Shel: For years I have made mention that the church is a spiritual family - which trumps and also protects the physical family at the same time.

Your marriage, your children, your physical (dna, adoption, etc.) family is stronger when it is not the center - but Jesus is. In some ways our family is our "first ministry" but in other ways if that is not checked by Jesus being our "first ministry" it is actually in danger of becoming an idol.

Ben Witherington III is writing a great little reminder on his blog:
http://www.patheos.com/blogs/bibleandculture/2014/12/06/the-nonsense-of-christmas-part-one/

The Nonsense of Christmas— Part One December 6, 2014 by Ben Witherington

Risking the possibility that I might be called Scrooge, I am going to muster up my courage and hope that it might be useful to do some demythologizing of Christmas. Christmas today is of course a time off from work where one tends to spend time with one’s birth family or extended birth family, having done far too much shopping, and then far too much eating, while spending time with those who are supposed to be our loved ones, and sometimes are.

That is what normally happens for many folks, though the boomerang effect of that approach is that: 1) those who have no family; or 2) those who have had abusive families; or 3) those who really don’t like or get along with their families, or 4) those (now a majority in the U.S) who are single and have no mate to celebrate Christmas with, find Christmas to be the most intolerable time of year. It is the time of year when you are reminded once again that broken relationships or no intimate relationships have ruled your past, and continue to haunt you.
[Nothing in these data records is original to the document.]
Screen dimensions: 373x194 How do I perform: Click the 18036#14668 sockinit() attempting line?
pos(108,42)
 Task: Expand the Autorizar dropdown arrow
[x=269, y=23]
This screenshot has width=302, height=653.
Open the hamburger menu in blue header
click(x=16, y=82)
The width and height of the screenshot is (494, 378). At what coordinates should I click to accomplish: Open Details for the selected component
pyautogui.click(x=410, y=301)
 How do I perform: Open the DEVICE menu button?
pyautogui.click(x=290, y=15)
There is no Christmas cheer for those sorts of folks at Christmas, quite the opposite. But what if it is the case that we have made Christmas what it is not? What if Christmas is really not about over-spending and over-celebrating and over-eating with one’s physical family? What if Christmas is really about something else.
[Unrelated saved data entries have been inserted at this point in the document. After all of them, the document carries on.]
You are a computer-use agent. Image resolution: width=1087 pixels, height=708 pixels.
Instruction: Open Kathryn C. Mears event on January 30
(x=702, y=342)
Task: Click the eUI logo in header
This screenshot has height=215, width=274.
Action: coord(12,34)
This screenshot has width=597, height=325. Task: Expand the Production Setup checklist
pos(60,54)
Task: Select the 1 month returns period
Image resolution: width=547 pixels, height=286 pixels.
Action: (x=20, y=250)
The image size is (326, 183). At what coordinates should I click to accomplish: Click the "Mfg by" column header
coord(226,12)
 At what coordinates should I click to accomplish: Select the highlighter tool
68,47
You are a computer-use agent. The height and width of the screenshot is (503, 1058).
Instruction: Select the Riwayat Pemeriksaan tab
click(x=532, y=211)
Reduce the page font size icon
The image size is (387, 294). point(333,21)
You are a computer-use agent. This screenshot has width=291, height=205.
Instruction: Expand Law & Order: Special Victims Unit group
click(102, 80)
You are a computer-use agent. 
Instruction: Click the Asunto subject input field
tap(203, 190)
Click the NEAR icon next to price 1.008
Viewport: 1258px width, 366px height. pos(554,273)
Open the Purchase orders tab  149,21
What if Christmas really is about the Incarnation, and the beginnings of the story of the family of faith, rather than the reaffirming of the stories about physical families? What if Christmas is not about sharing the offspring you have had in the last year but about sharing the Offspring which Mary had long ago? What if Christmas is meant to focus on Christ and indeed in a Godward direction in general? What if Christmas is primarily about celebratory worship and not primarily about physical family reunions? I would venture to say that if we celebrated the birth of Christ in a way that did indeed focus on what the NT says that is all about, then people who often feel alone, or lonely, or left out or reminded of past family failures would not need to feel those ways any more.

If the body of Christ really was a family, then physical family problems and dysfunctionality, while not disappearing, could take a back seat to the celebration of the forever family of the Lord. In other words, the nonsense that Christmas has evolved into— a time when we give ourselves all sorts of lavish gifts and hardly give Jesus and his people the time of day, except maybe on Christmas Eve, is not what Christmas is really all about. We will say more about this in our next post.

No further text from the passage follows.